Iran and the bomb
What will it take to thwart Tehran's nuclear aims?
The intelligence on Iraq's nuclear activities proved to be dead wrong after U.S.-led forces invaded last year, but in next-door Iran, there's no question that a vast and varied nuclear infrastructure is rising (or, in some cases, burrowing underground). The Iranians say they intend only to generate electricity and conduct peaceful research. But the same technology that can produce reactor fuel to light Iran's cities can be kept running to make the fissile material for atomic weapons--a goal that is widely suspected.
Even as public attention remains fixed on the deadly insurgency in Iraq, a standoff with neighboring Iran could mushroom into the first international crisis in George Bush's second term. The United States estimates that Iran could field its first nuclear weapon in three to seven years, a prospect Bush has branded "intolerable." Hoping to avert another Mideast war, the three leading European Union powers--Britain, France, and Germany--have been trying to pull off a deal with Iran to curtail its nuclear ambitions. They are facing a deadline of November 25, which is when the board of the United Nations International Atomic Energy Agency meets in Vienna to review Iran's defiance of earlier demands for full disclosure of its nuclear activities. The IAEA will decide whether to send the issue to the U.N. Security Council for possible sanctions.

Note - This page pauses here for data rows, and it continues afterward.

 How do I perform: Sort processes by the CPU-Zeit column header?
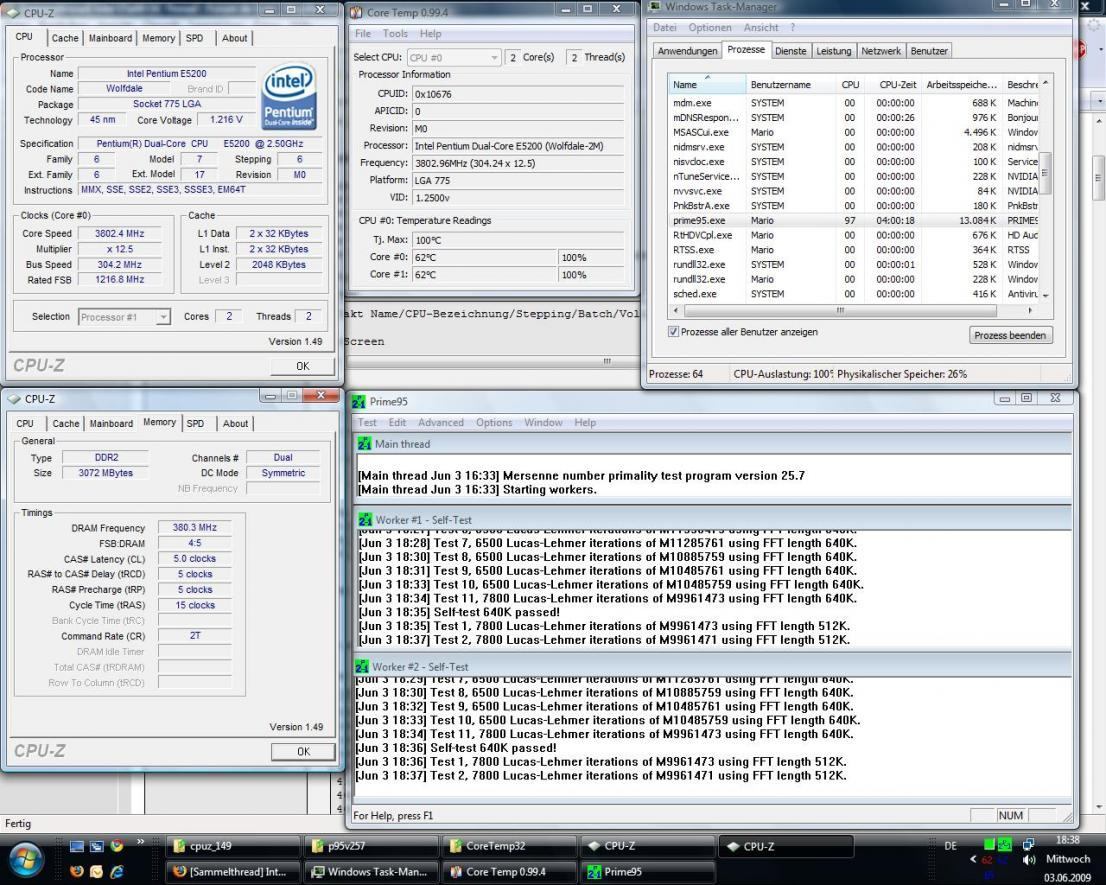pos(897,86)
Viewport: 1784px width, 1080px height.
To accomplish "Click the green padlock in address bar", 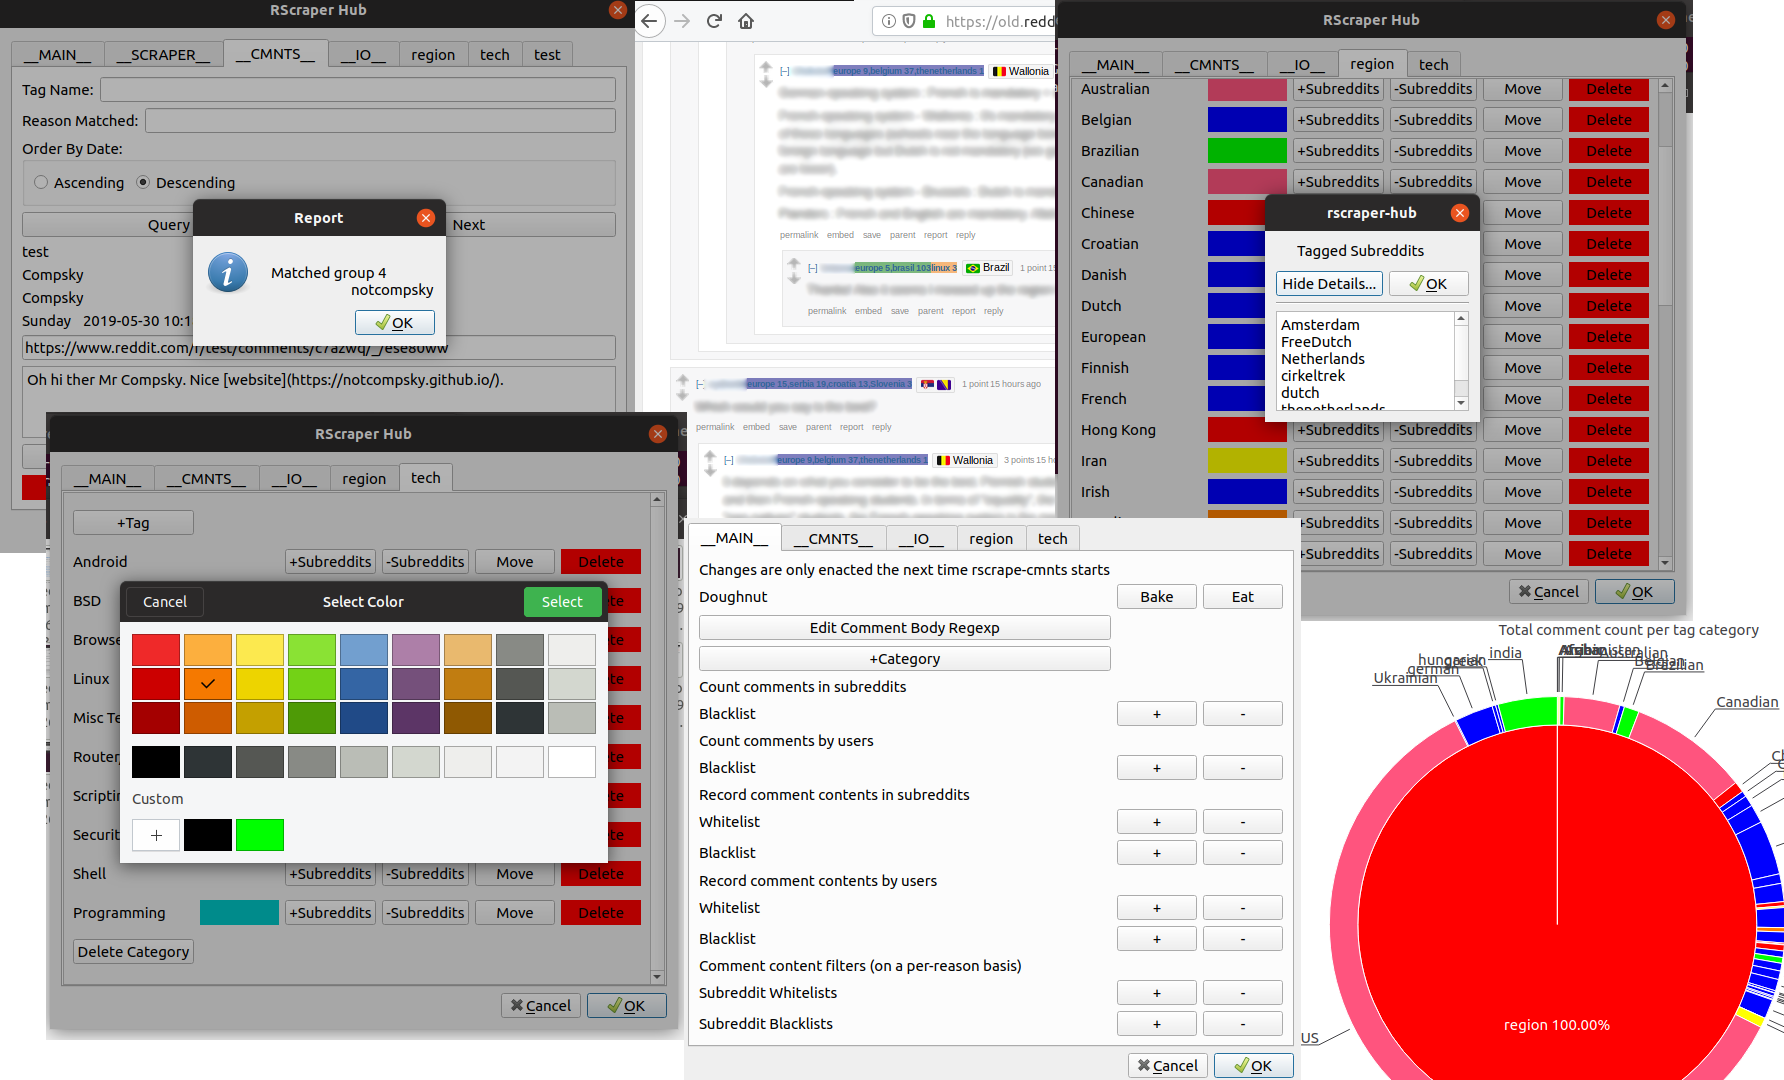I will click(929, 21).
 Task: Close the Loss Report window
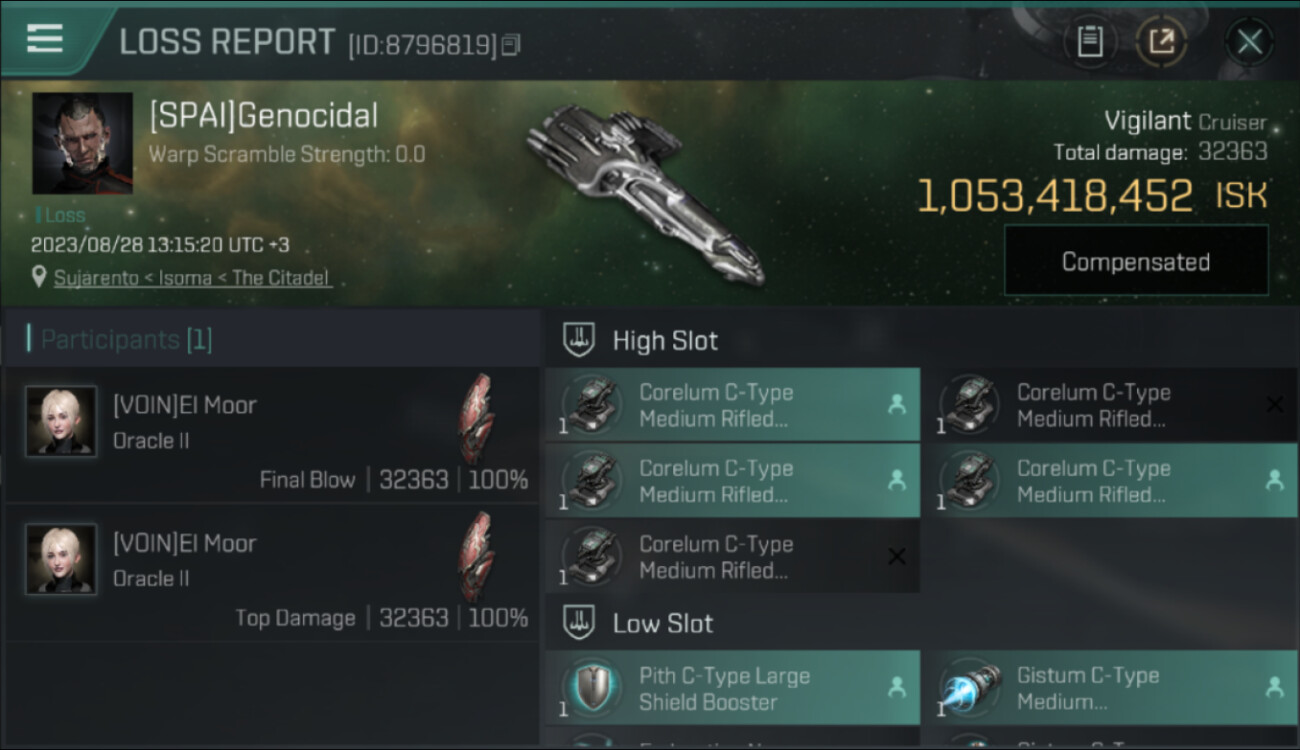1250,42
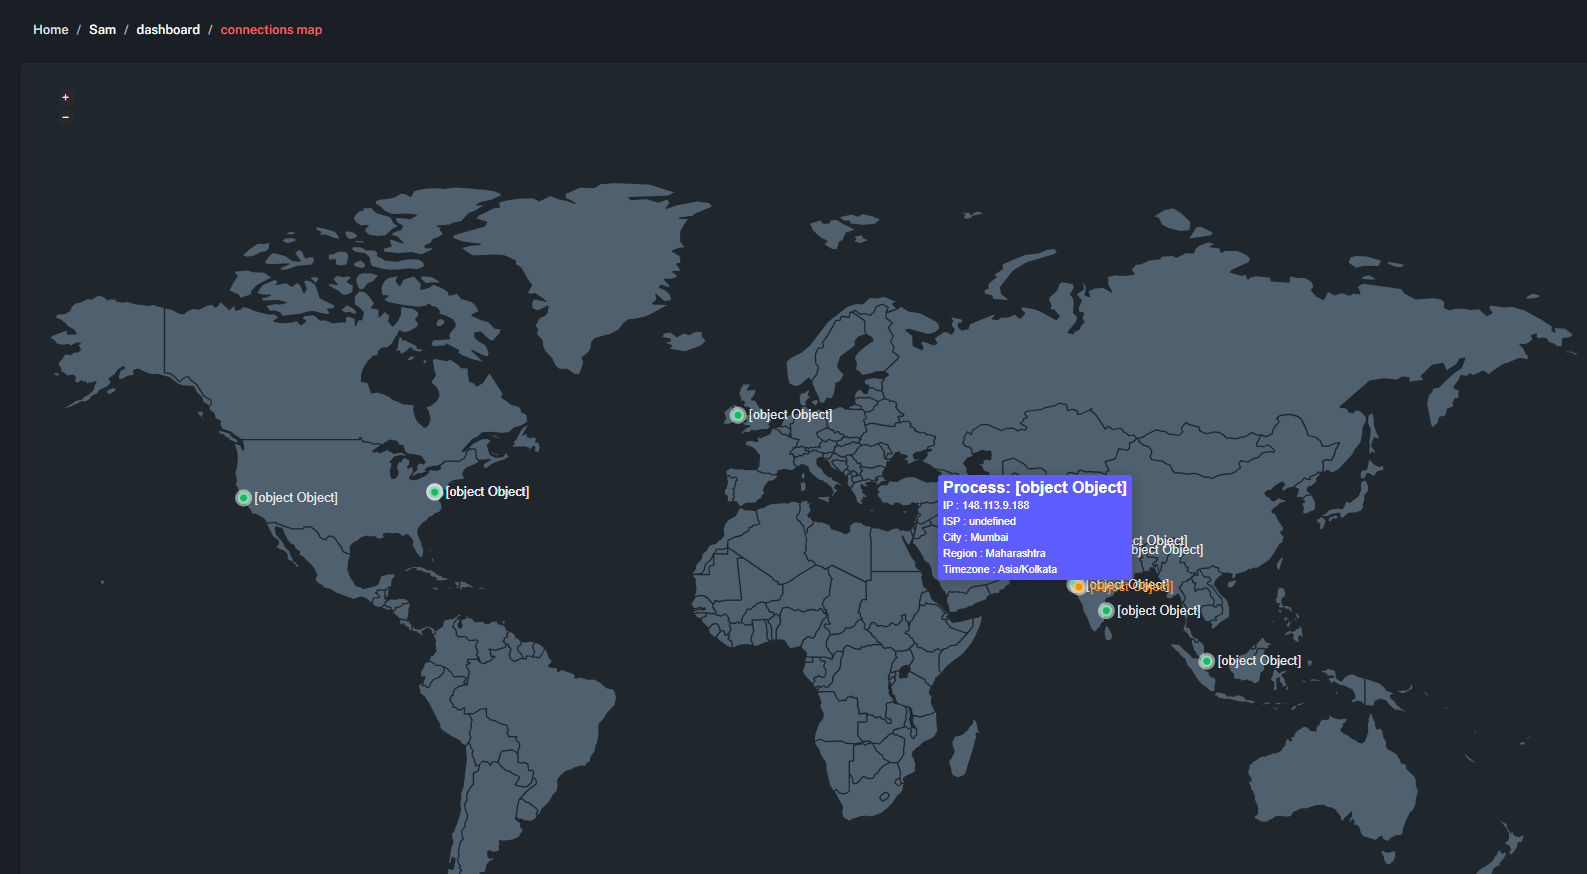Zoom out with the minus map button
This screenshot has height=874, width=1587.
[x=66, y=117]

"No policy " The EU-3 are proposing that Iran forswear work to enrich uranium or reprocess plutonium--the key processes in making atomic weapons--and cooperate fully with the IAEA, which has been probing Iran's secretive nuclear work with mixed success. In return, Iran would receive a light-water nuclear reactor (a type that reduces the risk of diversion to weapons use), as well as atomic fuel and future trade benefits. Spent reactor fuel would be removed from the country. Iran has been resisting the main EU demand to suspend all of its work on nuclear fuel for the duration of negotiations. The wrangling late last week jeopardized a potential deal.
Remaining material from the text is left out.